The target table has 3.4 million rows, and there are 54 rows that match the above query (without limit). The analyze table command was run, but there was no significant change. One detail is that the stat healthy was 84 last night and dropped to 49 this morning. The business reports about a million update operations daily.
[Resource Configuration] Go to TiDB Dashboard - Cluster Info - Hosts and take a screenshot of this page
[Attachments: Screenshots/Logs/Monitoring]
Attached are the execution plans
limit10.csv (2.0 KB)
limit50.csv (2.0 KB)
What is the GC time of the database? Are there millions of updates every day? Is there any pattern to the updated data?
The GC life time is 10 minutes. It is temporarily impossible to assess whether the updates are regular, and the business has only captured one counter.
Looking at your execution plan for limit 50: delete_skipped_count: 21031. Is it possible that there is a lot of GC data in this table that hasn’t been cleaned up in time? When querying limit 50, there is too much GC data to filter through.
Is there a way to verify this hypothesis?
Also, why is there such a big difference in delete_skipped_count between limit50 and limit10? They should be following the same plan…
When using “ORDER BY” with “LIMIT,” you can check the distribution of data for limits 49 and above. Are they objects that are updated daily?
Without the limit, there are a total of 54 records, which doesn’t really qualify as distribution… But there are daily updates, and the number of updated rows is not strongly correlated with 48 or 49.
Can you check if the monitoring of the GC safe point is progressing normally?
Try removing your sorting fields. I feel that the data sorted by this might be causing the issue. Many corresponding data might have been deleted or modified, causing RocksDB to scan too much data when you limit to 50.

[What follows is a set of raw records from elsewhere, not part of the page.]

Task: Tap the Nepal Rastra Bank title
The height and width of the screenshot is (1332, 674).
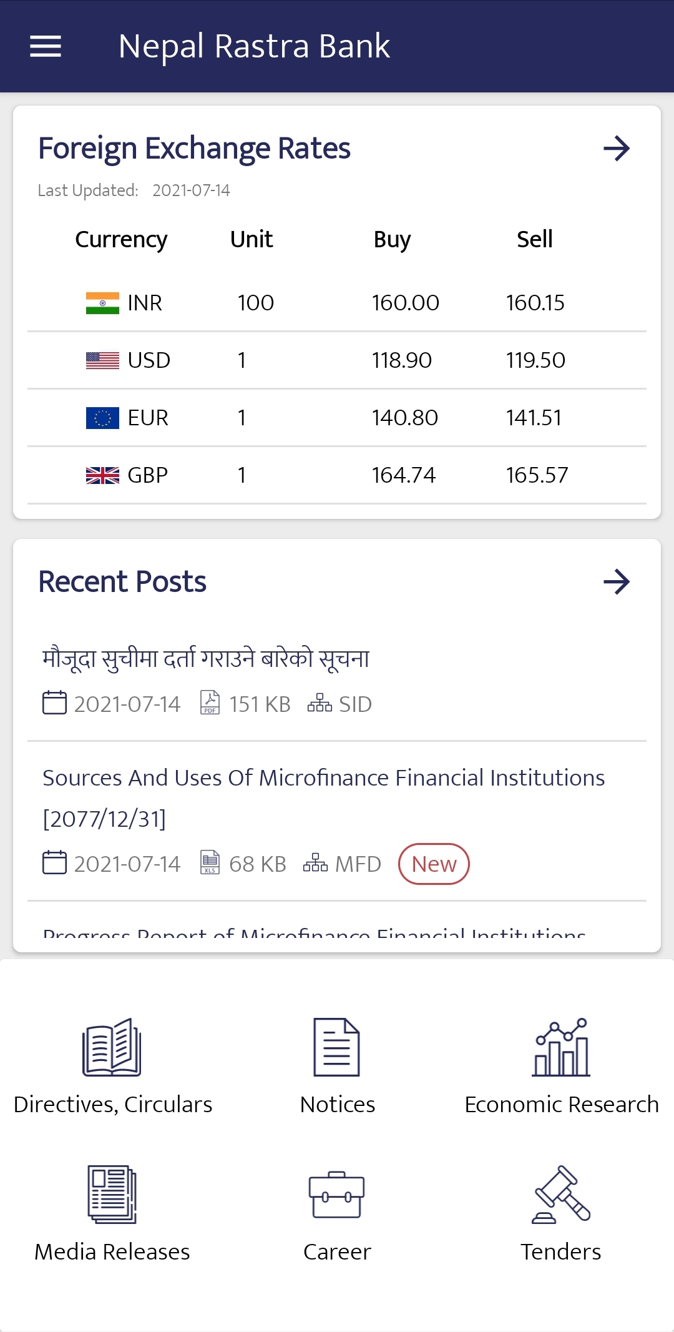Action: [254, 46]
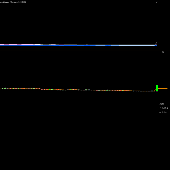Viewport: 170px width, 170px height.
Task: Click the '1' label in the top right
Action: pos(157,2)
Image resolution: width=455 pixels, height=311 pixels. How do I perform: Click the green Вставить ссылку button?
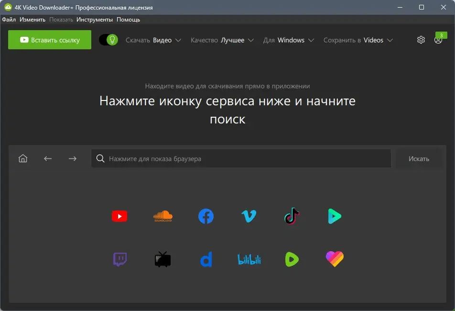[x=49, y=40]
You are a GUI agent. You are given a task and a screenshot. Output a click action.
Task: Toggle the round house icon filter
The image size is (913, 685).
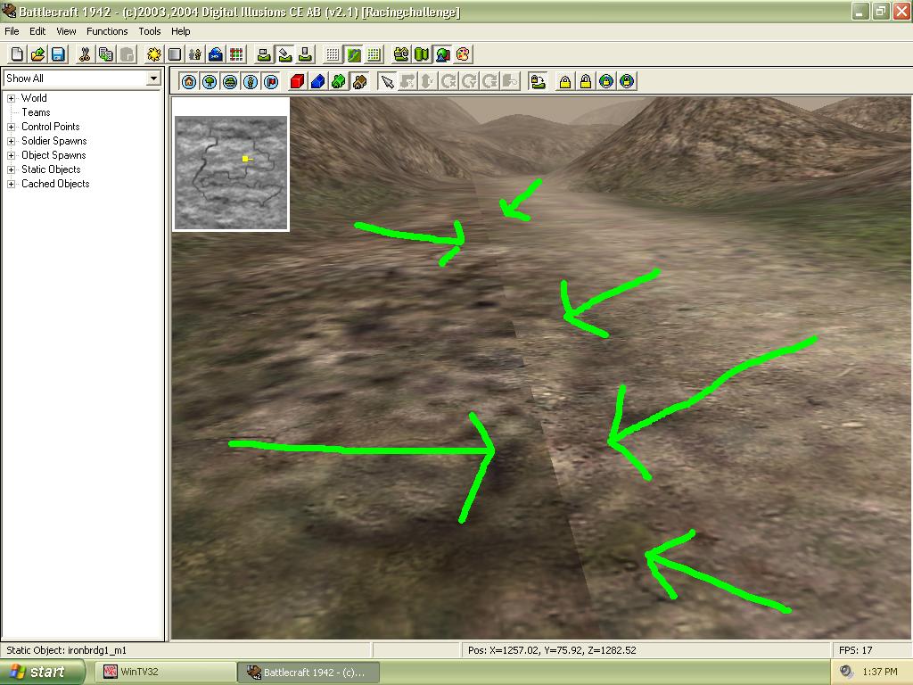189,82
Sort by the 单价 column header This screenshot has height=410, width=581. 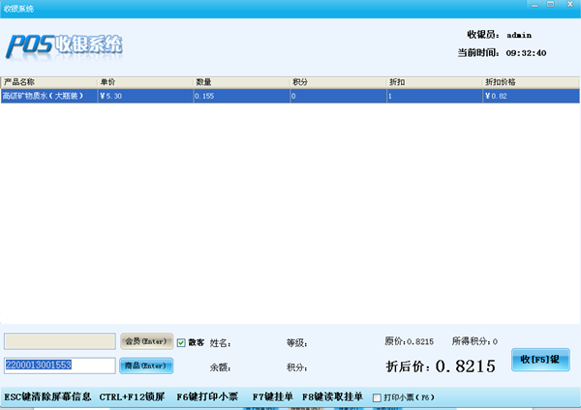coord(143,82)
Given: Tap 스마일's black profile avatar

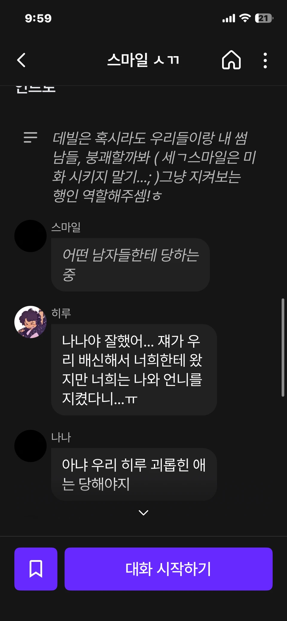Looking at the screenshot, I should coord(30,236).
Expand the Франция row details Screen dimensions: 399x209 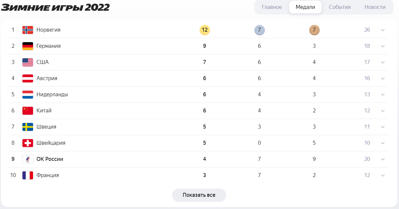pos(383,175)

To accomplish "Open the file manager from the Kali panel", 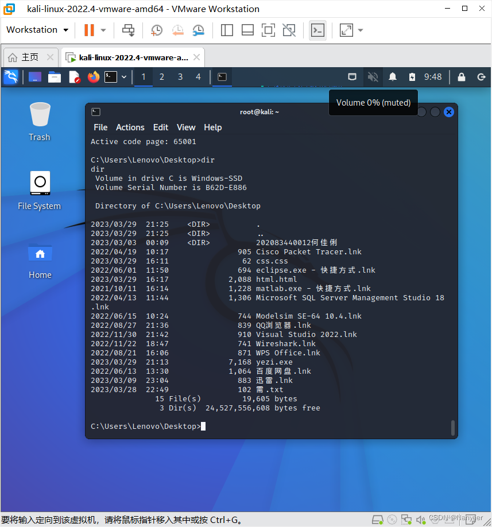I will (x=54, y=77).
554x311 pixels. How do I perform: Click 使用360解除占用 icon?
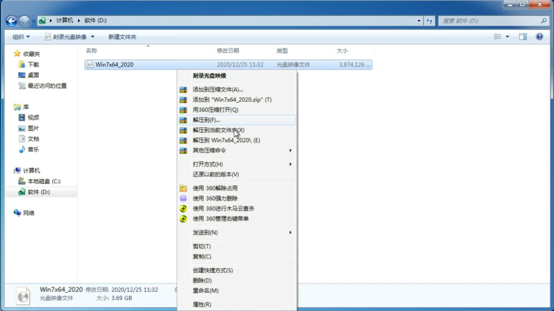point(183,188)
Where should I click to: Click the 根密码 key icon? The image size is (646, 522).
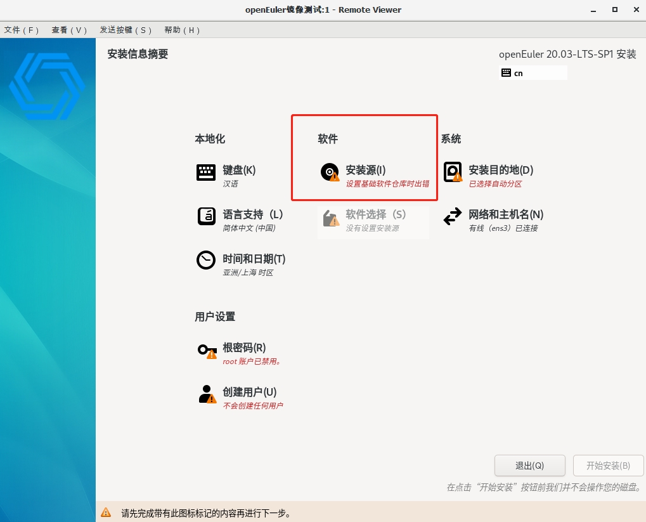coord(207,350)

Implement soft deletion by using a separate field to record whether the entry is deleted.
Then, create a composite index using other fields, such as the primary key and this record status field, to achieve index scattering and filtering. This will significantly improve efficiency (if you use this record status field alone as the index key, it may cause hotspot index issues, so be cautious).
Alternatively, you can use partitioning. Data cleanup can be done through truncating partitions, which can also improve efficiency (it will hardly affect the efficiency of limit queries).
Removing the sorting makes it instant, but this sorting + limit is part of the business logic~
SHOW config WHERE TYPE=‘tikv’ AND NAME LIKE ‘%enable-compaction-filter%’, check what this parameter is, if it’s false, change it to true.
Additionally, you can configure the amount of data for each GC, which may have some impact on cluster performance, so it’s not recommended to set it too large.
tikv-ctl --host=ip:port modify-tikv-config -n gc.max-write-bytes-per-sec -v 10MB
All four TiKV nodes have the enable-compaction-filter parameter set to true.
Should the write bytes per sec 10MB be increased or decreased? Currently, the IO utility of all our TiKV nodes exceeds 95%. I don’t feel confident about the final step, so let’s not change this parameter for now.
The same region top50
top48
The time difference is surprisingly large.
Additionally, top50
read_byte: 8.73 GB delete_skipped_count: 21031
top10
read_byte: 28.2 MB delete_skipped_count: 0
It might have something to do with GC.
Below limit 48, it consistently outputs in seconds…
Above 50, it’s all about luck…
As for GC, shouldn’t it treat everything equally…
Your GC graph is really not normal. This is mine. The difference is quite obvious.
tikv-ctl --host=tikv_ip:port region-properties -r 81758895 and 78757137 to check
After reading it, I realized that all the experts are helping you, hahaha, so impressive.
So, how should I dig into it?